Any recommendations for languages/libraries to convert sentence like:
"X bumped Y, who in turn kicked Z."
to
- X: Bumped
- Y: Was bumped, kicked Z
Any recommendations for languages/libraries to convert sentence like:
"X bumped Y, who in turn kicked Z."
to
I would suggest you use the Stanford Parser (http://nlp.stanford.edu/software/lex-parser.shtml), which is open source and relatively simple, as these things go. With it, you can extract a typed dependency parse. A dependency parse of a sentence basically decomposes a sentence into a set of binary relations r(B, A)

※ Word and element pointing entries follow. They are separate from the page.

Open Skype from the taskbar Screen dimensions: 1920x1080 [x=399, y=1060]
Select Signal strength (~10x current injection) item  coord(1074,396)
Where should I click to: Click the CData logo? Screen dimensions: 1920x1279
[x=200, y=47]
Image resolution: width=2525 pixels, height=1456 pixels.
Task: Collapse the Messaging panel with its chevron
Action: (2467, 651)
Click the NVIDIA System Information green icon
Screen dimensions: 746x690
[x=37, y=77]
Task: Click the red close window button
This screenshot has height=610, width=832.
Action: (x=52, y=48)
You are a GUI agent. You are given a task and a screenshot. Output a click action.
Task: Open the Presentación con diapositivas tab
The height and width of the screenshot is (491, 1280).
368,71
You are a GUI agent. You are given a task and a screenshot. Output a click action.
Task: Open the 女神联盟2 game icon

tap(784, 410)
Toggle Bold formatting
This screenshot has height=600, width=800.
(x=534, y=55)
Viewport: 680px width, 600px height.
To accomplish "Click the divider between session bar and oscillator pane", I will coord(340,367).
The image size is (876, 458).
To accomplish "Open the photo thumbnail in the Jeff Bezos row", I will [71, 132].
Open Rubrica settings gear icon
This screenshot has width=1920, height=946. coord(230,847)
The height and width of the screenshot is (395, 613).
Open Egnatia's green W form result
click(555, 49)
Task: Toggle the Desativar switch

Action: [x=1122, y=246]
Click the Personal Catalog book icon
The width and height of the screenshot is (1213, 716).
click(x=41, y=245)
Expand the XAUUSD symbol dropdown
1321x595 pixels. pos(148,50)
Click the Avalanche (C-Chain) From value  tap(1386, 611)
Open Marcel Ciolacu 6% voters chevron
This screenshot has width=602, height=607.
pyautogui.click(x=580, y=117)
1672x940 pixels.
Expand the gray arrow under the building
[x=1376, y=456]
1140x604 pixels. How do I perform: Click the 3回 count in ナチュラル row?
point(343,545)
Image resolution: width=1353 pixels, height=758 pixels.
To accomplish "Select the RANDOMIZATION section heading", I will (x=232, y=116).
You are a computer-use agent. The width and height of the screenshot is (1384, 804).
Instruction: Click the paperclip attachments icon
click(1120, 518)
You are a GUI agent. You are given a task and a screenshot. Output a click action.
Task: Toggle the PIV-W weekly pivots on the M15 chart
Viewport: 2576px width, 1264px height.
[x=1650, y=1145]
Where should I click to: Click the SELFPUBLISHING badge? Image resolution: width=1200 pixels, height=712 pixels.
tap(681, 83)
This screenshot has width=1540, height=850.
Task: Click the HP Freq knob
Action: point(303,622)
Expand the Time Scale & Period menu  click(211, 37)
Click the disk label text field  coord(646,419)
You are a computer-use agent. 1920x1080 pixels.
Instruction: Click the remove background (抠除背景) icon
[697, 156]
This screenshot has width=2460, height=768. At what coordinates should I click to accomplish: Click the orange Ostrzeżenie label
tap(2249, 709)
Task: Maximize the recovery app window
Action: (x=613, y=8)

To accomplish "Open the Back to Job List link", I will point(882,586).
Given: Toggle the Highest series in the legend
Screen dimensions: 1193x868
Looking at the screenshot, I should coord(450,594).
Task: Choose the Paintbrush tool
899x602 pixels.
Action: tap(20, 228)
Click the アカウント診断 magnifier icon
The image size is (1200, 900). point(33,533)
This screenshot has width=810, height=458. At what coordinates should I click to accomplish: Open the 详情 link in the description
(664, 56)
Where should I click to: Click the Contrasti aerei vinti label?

, where word A grammatically depends on word B.
Take your sentence
X bumped Y, who in turn kicked Z.
In this sentence, both X and Y depend on bumped to get their grammatical relationship in this sentence. The Stanford Parser would extract the following relations for them:
nsubj(bumped, X)
dobj(bumped, Y)
This means the subject of bumped is X and the direct object of bumped is Y. You could then use this information to make a grammatical relation: bumped(X, Y)
. Likewise, the Stanford Parser extracts the following relations for the rest of the sentence:
nsubj(kicked, who)
rcmod(Y, kicked)
dobj(kicked, Z)
In this case, you have the subject of kicked being "who", with Y as the rcmod
(relative clause modifier). I'm not sure what the goal of your system is, but you would probably find that you need to construct a bunch of rules manually to cover situations. In this case, your rule could equate the rcmod
with the nsubj
in order to produce kicked(Y, Z)
.
For more information on using the Stanford Parser typed dependencies, there is an excellent tutorial on the subject at the Stanford Parser website (http://nlp.stanford.edu/software/dependencies_manual.pdf).
To blatantly rip off this answer, why not try the Natural Language Toolkit?
The Stanford Parser as suggested by ealdent would do the job, I would prefer to encode it as:
A POS tagger could also work, but your sentence is complicated ("who in turn").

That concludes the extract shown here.